Fame did not bring the social advancement which the
Babbitts deserved. They were not asked to join
the Tonawanda Country Club nor invited to the dances
at the Union. Himself, Babbitt fretted, he didn’t
“care a fat hoot for all these highrollers,
but the wife would kind of like to be Among Those
Present.” He nervously awaited his university
class-dinner and an evening of furious intimacy with
such social leaders as Charles McKelvey the millionaire
contractor, Max Kruger the banker, Irving Tate the
tool-manufacturer, and Adelbert Dobson the fashionable
interior decorator. Theoretically he was their
friend, as he had been in college, and when he encountered
them they still called him “Georgie,” but
he didn’t seem to encounter them often, and
they never invited him to dinner (with champagne and
a butler) at their houses on Royal Ridge.

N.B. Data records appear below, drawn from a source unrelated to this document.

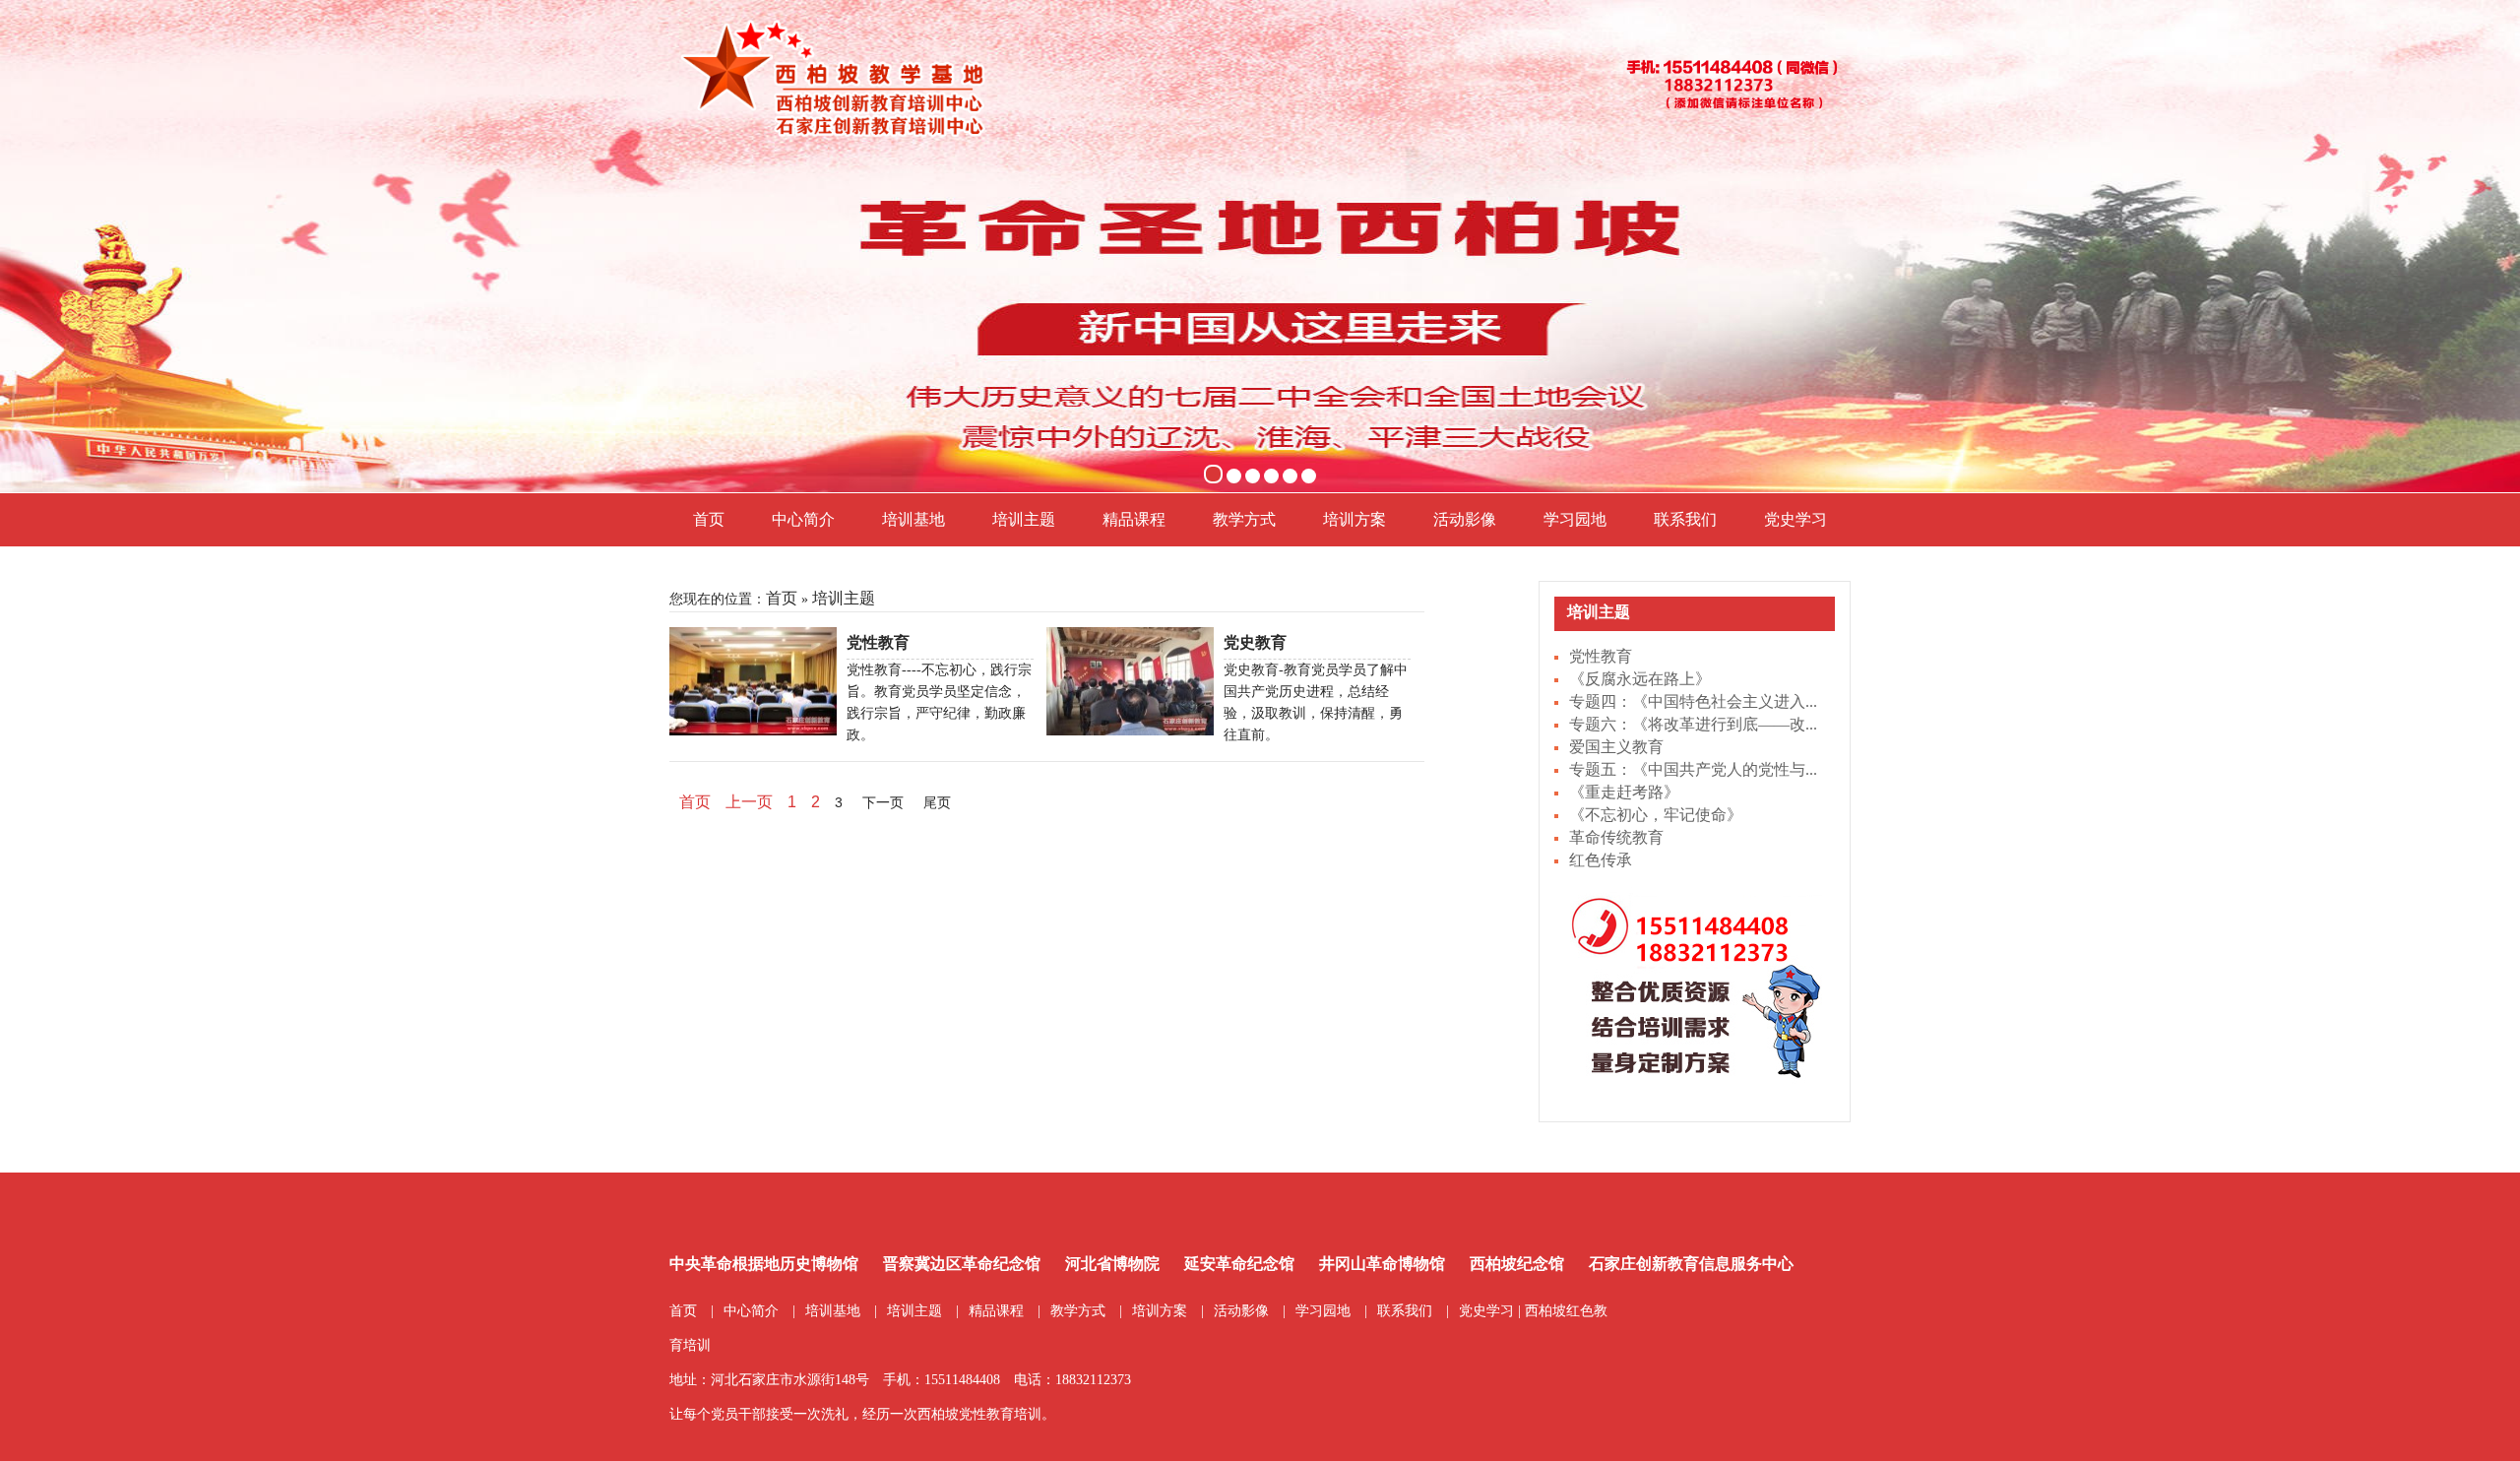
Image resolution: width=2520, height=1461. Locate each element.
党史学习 (1795, 519)
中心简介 (803, 519)
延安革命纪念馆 (1239, 1263)
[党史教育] (1130, 679)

All the week before the class-dinner he thought of
them. “No reason why we shouldn’t
become real chummy now!”
Like all true American diversions and spiritual outpourings,
the dinner of the men of the Class of 1896 was thoroughly
organized. The dinner-committee hammered like
a sales-corporation. Once a week they sent out
reminders:
Old man, are you going to be with us at the livest
Friendship Feed the alumni of the good old U have
ever known? The alumnae of ’08 turned out
60% strong. Are we boys going to be beaten by
a bunch of skirts? Come on, fellows, let’s
work up some real genuine enthusiasm and all boost
together for the snappiest dinner yet! Elegant
eats, short ginger-talks, and memories shared together
of the brightest, gladdest days of life.
The dinner was held in a private room at the Union
Club. The club was a dingy building, three pretentious
old dwellings knocked together, and the entrance-hall
resembled a potato cellar, yet the Babbitt who was
free of the magnificence of the Athletic Club entered
with embarrassment. He nodded to the doorman,
an ancient proud negro with brass buttons and a blue
tail-coat, and paraded through the hall, trying to
look like a member.
Sixty men had come to the dinner. They made islands
and eddies in the hall; they packed the elevator and
the corners of the private dining-room. They
tried to be intimate and enthusiastic. They appeared
to one another exactly as they had in college—as
raw youngsters whose present mustaches, baldnesses,
paunches, and wrinkles were but jovial disguises put
on for the evening. “You haven’t changed
a particle!” they marveled. The men whom
they could not recall they addressed, “Well,
well, great to see you again, old man. What are
you—Still doing the same thing?”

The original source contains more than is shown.